Wettbewerb hat dem System Schiene gut getan

Der Popanz einer angeblichen „Privatisierung“ ist auch deshalb fehl am Platz, weil der Wettbewerb längst da ist. Unbestreitbar ist, dass sich die mit der Bahnreform vollzogene Netzöffnung positiv ausgewirkt hat. Die Verkehrsleistung nahm zu, Marktanteile des Systems Schiene wurden größer. Wo früher im Nahverkehr alte Silberlinge sporadisch über die Gleise schaukelten, rollen im Stundentakt moderne Regionalzüge.

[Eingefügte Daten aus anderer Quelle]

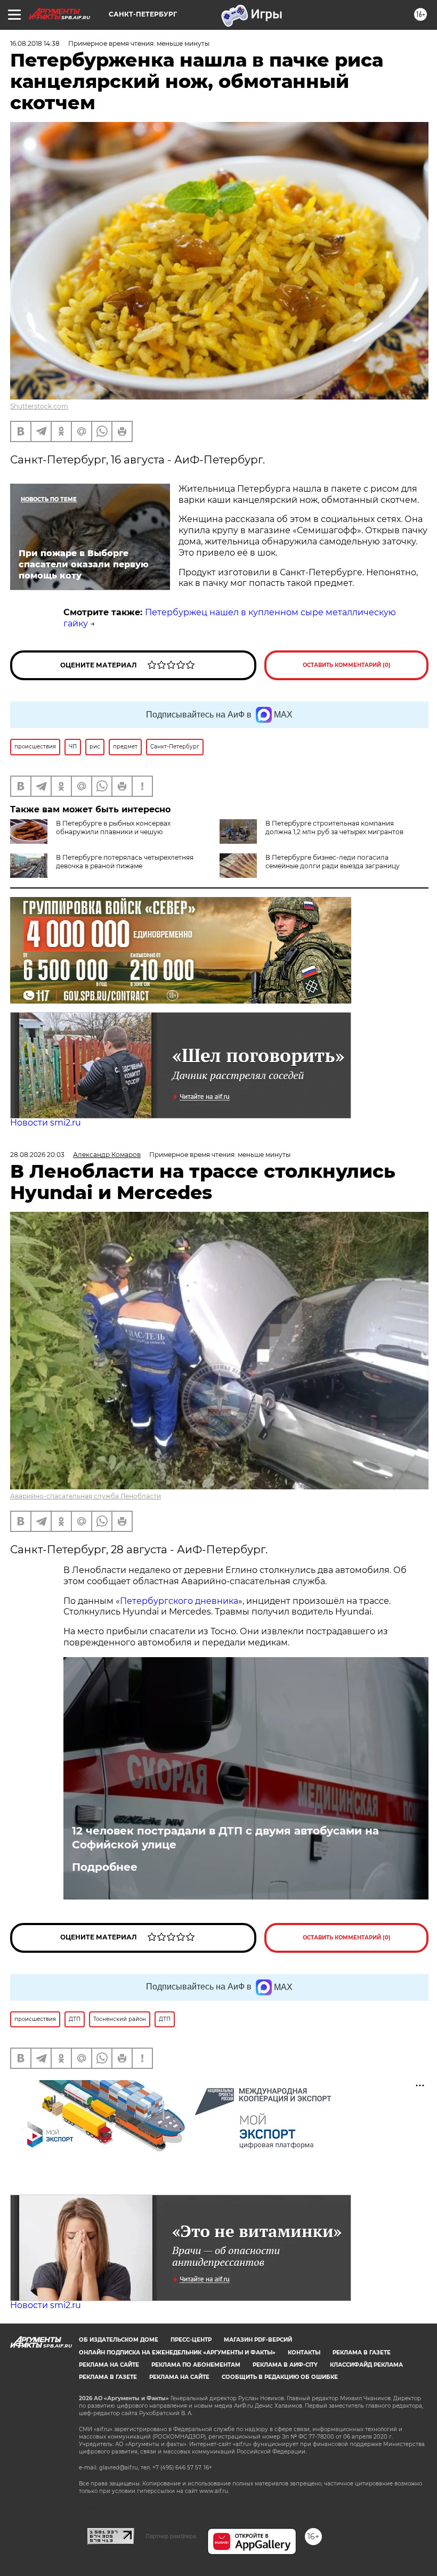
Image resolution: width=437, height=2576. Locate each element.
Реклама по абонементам (195, 2364)
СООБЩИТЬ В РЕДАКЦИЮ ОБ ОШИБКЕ (280, 2377)
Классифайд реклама (366, 2364)
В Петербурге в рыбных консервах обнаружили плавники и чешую (113, 827)
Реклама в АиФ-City (285, 2364)
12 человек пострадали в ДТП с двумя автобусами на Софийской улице (225, 1837)
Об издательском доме (118, 2339)
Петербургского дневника (179, 1601)
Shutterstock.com (39, 406)
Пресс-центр (191, 2339)
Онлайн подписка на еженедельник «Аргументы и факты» (177, 2352)
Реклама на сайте (109, 2364)
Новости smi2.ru (45, 1123)
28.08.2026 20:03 (37, 1155)
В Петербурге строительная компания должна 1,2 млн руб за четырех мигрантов (334, 827)
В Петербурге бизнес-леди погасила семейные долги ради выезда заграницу (332, 861)
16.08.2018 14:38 (35, 43)
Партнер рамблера (170, 2536)
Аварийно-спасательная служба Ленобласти (85, 1496)
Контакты (304, 2352)
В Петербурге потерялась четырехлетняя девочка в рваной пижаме (124, 861)
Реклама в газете (362, 2352)
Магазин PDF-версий (258, 2339)
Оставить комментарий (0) (347, 665)
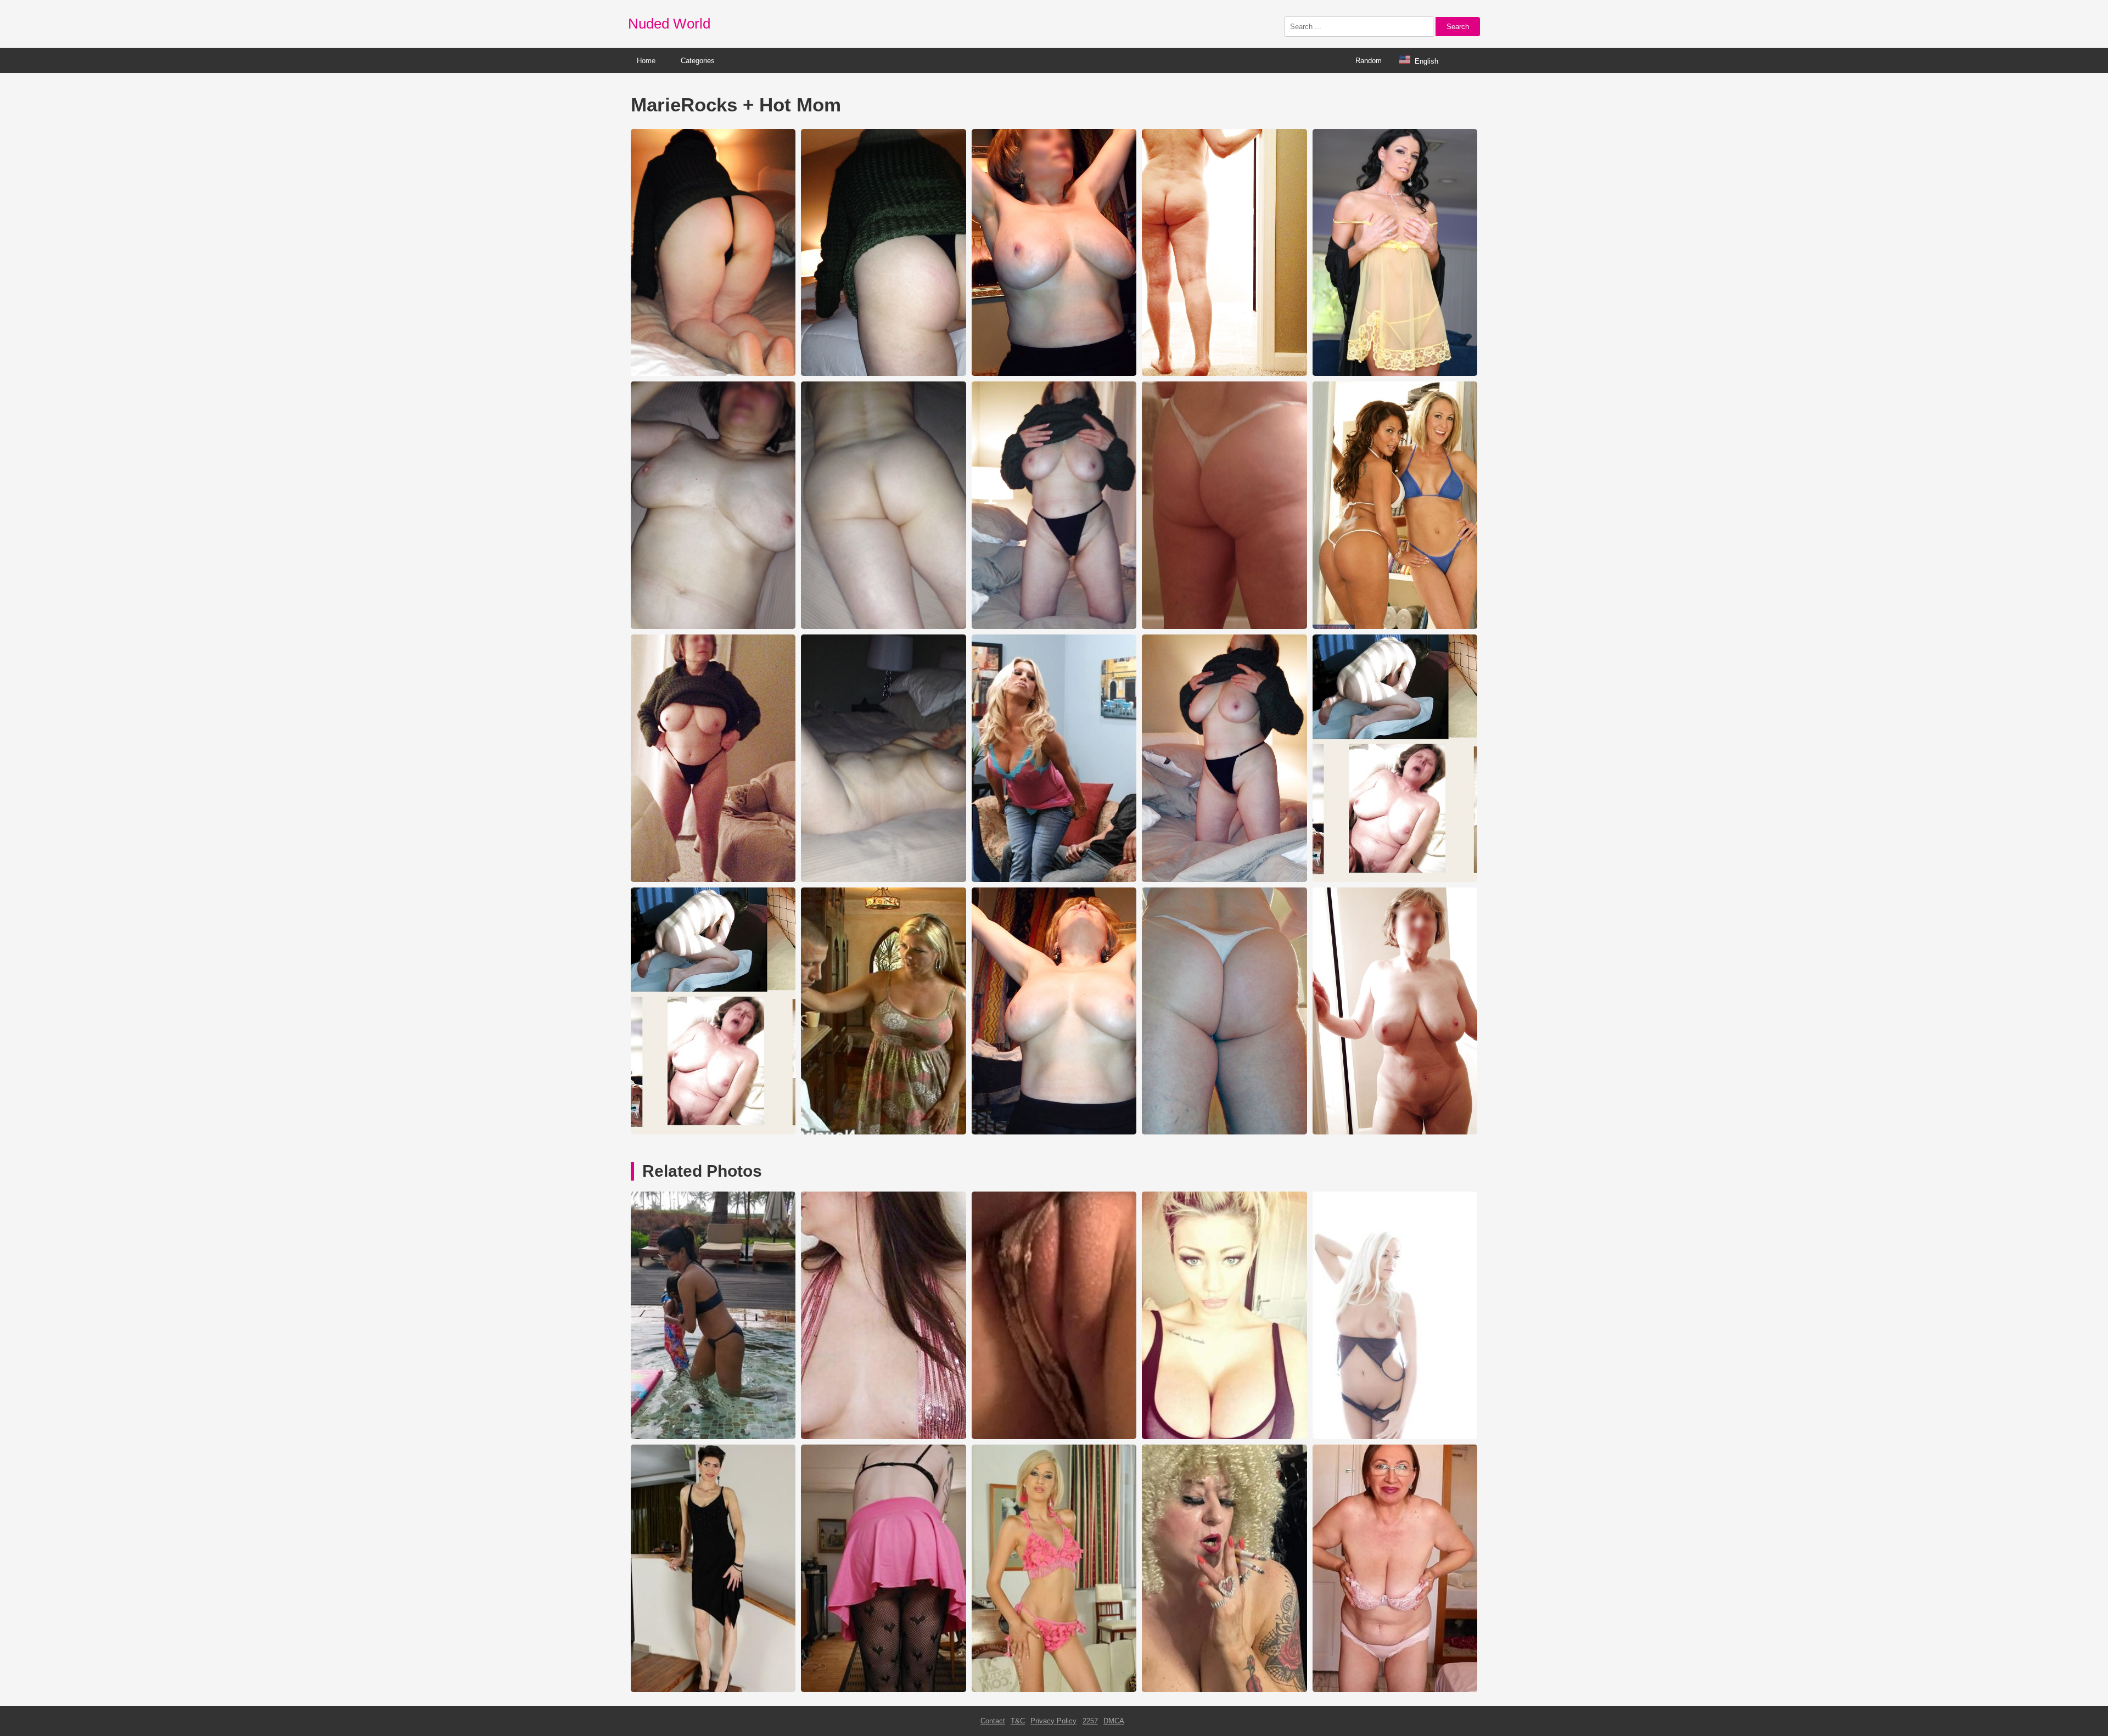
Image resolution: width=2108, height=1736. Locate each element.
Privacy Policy (1053, 1721)
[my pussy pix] (1054, 1690)
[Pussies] (1054, 1436)
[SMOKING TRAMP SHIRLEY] (1224, 1690)
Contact (992, 1721)
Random (1368, 61)
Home (646, 61)
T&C (1018, 1721)
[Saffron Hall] (713, 1690)
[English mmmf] (1395, 1436)
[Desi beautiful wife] (713, 1436)
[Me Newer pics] (883, 1690)
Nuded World (669, 23)
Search (1458, 27)
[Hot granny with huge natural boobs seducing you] (1395, 1690)
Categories (698, 61)
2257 (1090, 1721)
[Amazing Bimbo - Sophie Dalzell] (1224, 1436)
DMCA (1113, 1721)
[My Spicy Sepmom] (883, 1436)
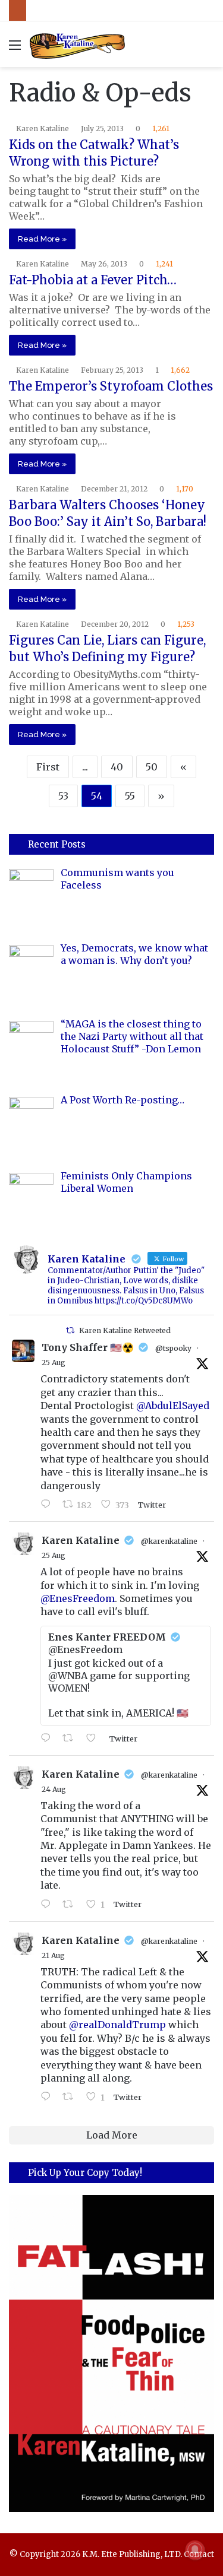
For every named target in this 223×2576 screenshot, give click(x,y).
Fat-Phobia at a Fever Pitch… (93, 279)
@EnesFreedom (77, 1598)
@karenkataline (169, 1541)
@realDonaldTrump (117, 2025)
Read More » (42, 238)
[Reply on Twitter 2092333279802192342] (48, 1738)
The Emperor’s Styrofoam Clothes (111, 386)
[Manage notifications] (195, 2549)
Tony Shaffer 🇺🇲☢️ (88, 1347)
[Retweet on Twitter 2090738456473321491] (71, 2097)
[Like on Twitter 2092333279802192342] (94, 1738)
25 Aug (53, 1362)
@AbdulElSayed (172, 1405)
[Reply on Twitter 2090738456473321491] (48, 2097)
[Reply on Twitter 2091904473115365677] (48, 1904)
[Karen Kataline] (77, 44)
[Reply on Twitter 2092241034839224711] (48, 1504)
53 (63, 796)
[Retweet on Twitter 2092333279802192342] (71, 1738)
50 (152, 767)
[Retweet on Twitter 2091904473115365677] (71, 1904)
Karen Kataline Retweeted (125, 1330)
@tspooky (173, 1348)
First (47, 767)
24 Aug (54, 1789)
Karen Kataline (42, 128)
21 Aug (53, 1955)
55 (130, 796)
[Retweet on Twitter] (70, 1330)
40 (117, 767)
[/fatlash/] (111, 2353)
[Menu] (15, 49)
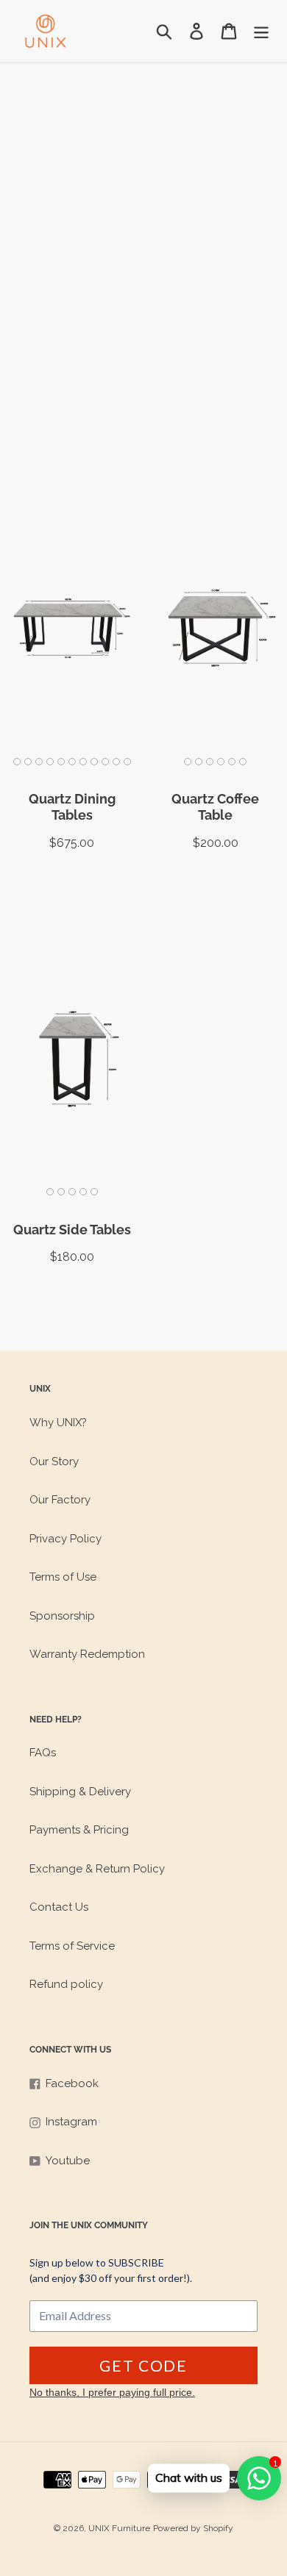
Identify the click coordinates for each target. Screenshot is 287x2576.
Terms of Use (62, 1577)
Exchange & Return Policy (97, 1868)
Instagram (71, 2121)
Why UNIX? (58, 1422)
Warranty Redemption (87, 1654)
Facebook (72, 2083)
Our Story (54, 1461)
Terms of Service (72, 1946)
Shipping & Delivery (80, 1791)
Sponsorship (62, 1615)
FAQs (42, 1752)
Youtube (68, 2160)
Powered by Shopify (193, 2528)
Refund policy (66, 1984)
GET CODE (143, 2365)
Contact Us (58, 1907)
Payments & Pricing (79, 1829)
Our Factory (60, 1499)
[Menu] (261, 31)
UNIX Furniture (119, 2528)
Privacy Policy (65, 1538)
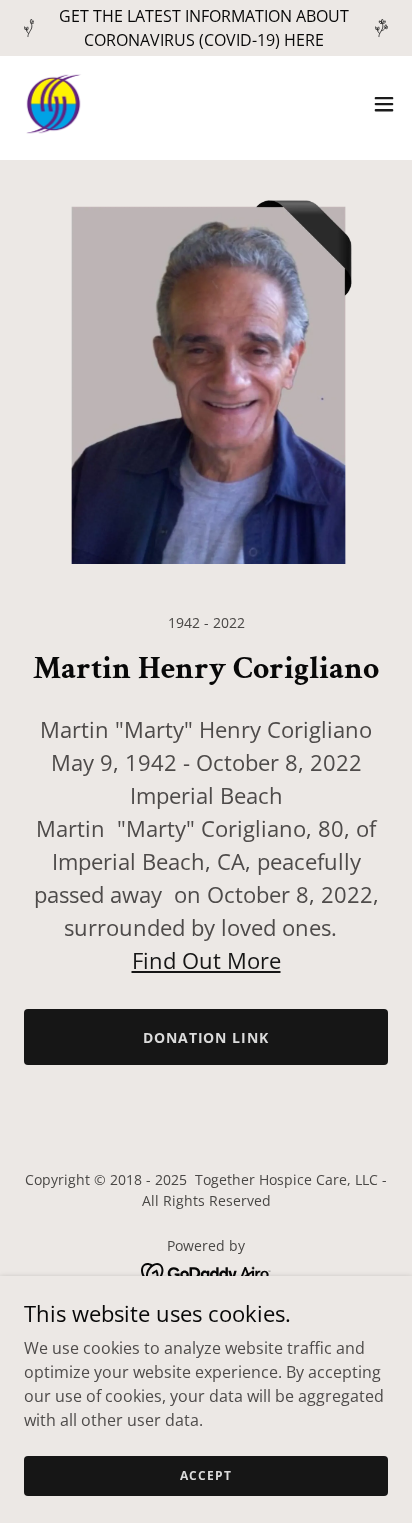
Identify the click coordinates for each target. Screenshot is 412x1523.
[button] (384, 104)
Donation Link (206, 1037)
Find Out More (206, 960)
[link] (53, 104)
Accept (205, 1475)
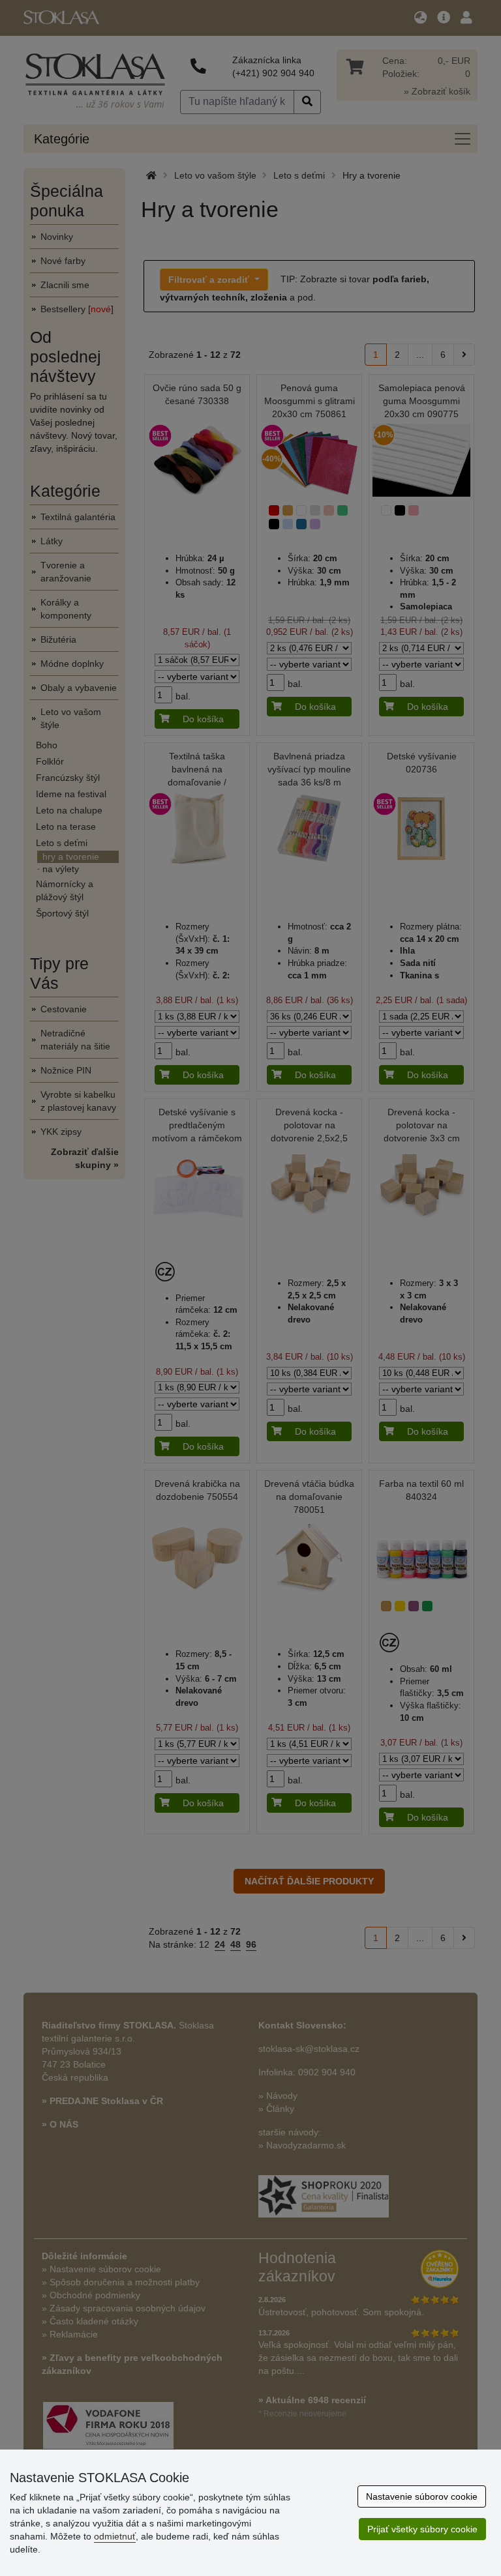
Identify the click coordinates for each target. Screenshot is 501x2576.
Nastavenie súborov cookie (422, 2496)
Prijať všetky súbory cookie (422, 2529)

Unter Bahnkennern gilt es als ausgemacht, dass der Konzern mit seinen 740 Beteiligungen und Tochtergesellschaften zu groß ist. Sicher spricht viel dafür, über eine Neuordnung nachzudenken. Zur Wahrheit gehört aber auch, dass Disruption um der Disruption willen zum nächsten großen Bahnabenteuer werden könnte. Dass sich nicht nur Politiker, sondern auch Unternehmensberater, Juristen und Wissenschaftler gern mit Struktur- und Rechtsfragen befassen, ist klar: Es passt zu deren Geschäftsmodell.

Als kurz- und mittelfristige Lösung taugt das Entwerfen neuer Organigramme allerdings kaum. Viel Zeit würde verstreichen, bis eine Trennung vollzogen und überflüssiges Konzernpersonal abgefunden wäre. Zudem ließe sich nicht garantieren, dass die neuen Gesellschaften so agieren wie gewollt – und das auch noch im gewünschten Tempo.

Zwei Preisfragen: Was will der Bund? Und wird er es durchsetzen?

So perfekt theoretische Konzepte anmuten können: In der Praxis können Neuorganisationen scheitern, wenn sie nicht richtig gesteuert werden. Dreh- und Angelpunkt wird deshalb sein, dass der Bund endlich weiß, was er will und das auch durchsetzt. Bisher zog er sich oft bequem auf die Rolle des Zuschauers zurück. Dass er jetzt erneut Myriaden von Beratern beschäftigt, um Zukunftsthemen der Bahn zu bedenken, zeigt deutlich, wie schwach die Politik auf der Brust ist. Selbst Themen in ihrer direkten Zuständigkeit packt sie nur halbherzig an. Dabei müssten Regelwerke, die Verkehr erschweren oder gar verhindern, entschlackt werden. Einflussmöglichkeiten von Anwohnern, die heute jedes Bahnprojekt torpedieren dürfen, wären neu zu justieren.

Strukturdebatten dauern. Und sie bergen die Gefahr, dass Denkkapazität blockiert wird, indem man sich bei Theoriethemen verhakelt und neue Wolkenkuckucksheime entwirft. Dabei drängt die Zeit. Praktische Fragen sind rasch zu beantworten: Wie kann die Bahn zuverlässig werden? Wie ließe sie sich dazu befähigen, zur Mobilitätswende beizutragen?

Es wird Jahre dauern, bis Fehler und Versäumnisse, die auf früheren großartigen Konzepten basieren, rückgängig gemacht worden sind. Um jedoch möglichst bald Verbesserungen zu erreichen, kommt es darauf an, erst einmal die vorhandenen Strukturen zu aktivieren – was angesichts von Fachkräftemangel und Preissteigerungen schwer genug sein wird. Die Eisenbahner, die in den Konzepten bestenfalls nur am Rand vorkommen, müssen Tag für Tag aufs Neue dazu motiviert werden, zu einem halbwegs akzeptablen Regelbetrieb beizutragen. Ob das klappt, wenn nun wieder neue Überbaustrukturen und wieder neue Managerposten entstehen, ist fraglich.